Dependency being that if s[0] + s[1] + ... s[n]
is even ,
- Java’s HashCode would also be even
- HashCodeBuilder’s HashCode would also be even
So as we can see that there is some relation between the two hashFunctions, so we cannot use HashCodeBuilder for finding the hashCode for routing to Auxiliary Nodes.

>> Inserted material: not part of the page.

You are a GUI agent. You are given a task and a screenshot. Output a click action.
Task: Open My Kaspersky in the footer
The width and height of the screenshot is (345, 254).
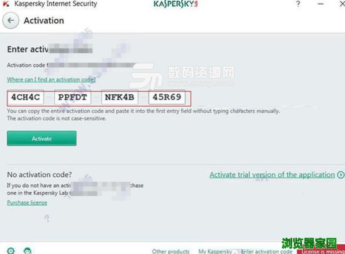point(215,251)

So finally , we arrived at two solutions.
- Using SHA Hash
- More Time Consuming
- Takes more CPU cycles
- Using HashCode for this first (n-1) characters
- So we have to show that given hashCode of n characters which is essentially a constant , hashCode of (n-1) characters would be uniformly distributed. This is due to this simple fact:
Proof: C : HashCode of the n characters s[n-1]: nth character Hn-1: HashCode of the (n-1) characters Now, we know ( C - s[n-1] ) / 31 = Hn-1 C - s[n-1] = 31 * Hn-1 Now this C is constant and s[n-1] has a uniform distribution and can take any value from [0, 255) Hence addition of a uniform distribution i.e. s[n-1] to a constant i.e. C in our case would keep the resultant uniformly distributed [0, x).
We wrote a small program to test the hypothesis as well
object HashingTest { val r = new scala.util.Random(31) protected[routing] def getHash(task: String): Int = { task.hashCode } private def mod(i: Int, modulus: Int): Int = { val result = i % modulus if (result >= 0) { result } else { result + modulus } } private def pickInitialNode(task: String): Int = { val nodeIndex = mod(getHash(task), 18) nodeIndex } private def pickAuxiliaryNode(task: String): Int = { val hashCodeBuilder = new HashCodeBuilder hashCodeBuilder.append(task.substring(0, task.length - 2)) val hashCode = hashCodeBuilder.hashCode mod(hashCode, 18) } def main(args: Array[String]): Unit = { val tasks = (1 to 100000).map(elem => { val task = Random.nextString(31) val a = pickInitialNode(task) if (a == 6) { pickAuxiliaryNode(task) } else { -1 } }) shards.filter(elem => elem != -1).toSet.toList.sorted.map(println) } }
Generated Output 0 1 2 3 4 5 6 7 8 9 10 11 12 13 14 15 16 17
In this above output we can see that the tasks were getting routed on all the nodes of the auxiliary cluster.
Also to show a performance comparison between SHA hashing and our home made hashing technique.
Hashing for 10000 task strings took: SHA Hash pct90 47 ms pct50 25 ms HashCode (n-1) Characters pct90 38 ms pct50 21 ms
So in this experiment we can clearly see that our Hashing Technique for Routing on Auxiliary Nodes performs better in terms of performance when compared to SHA hashing. Also we were able to save $$$ after we rolled this out due to uniform distribution across the clusters.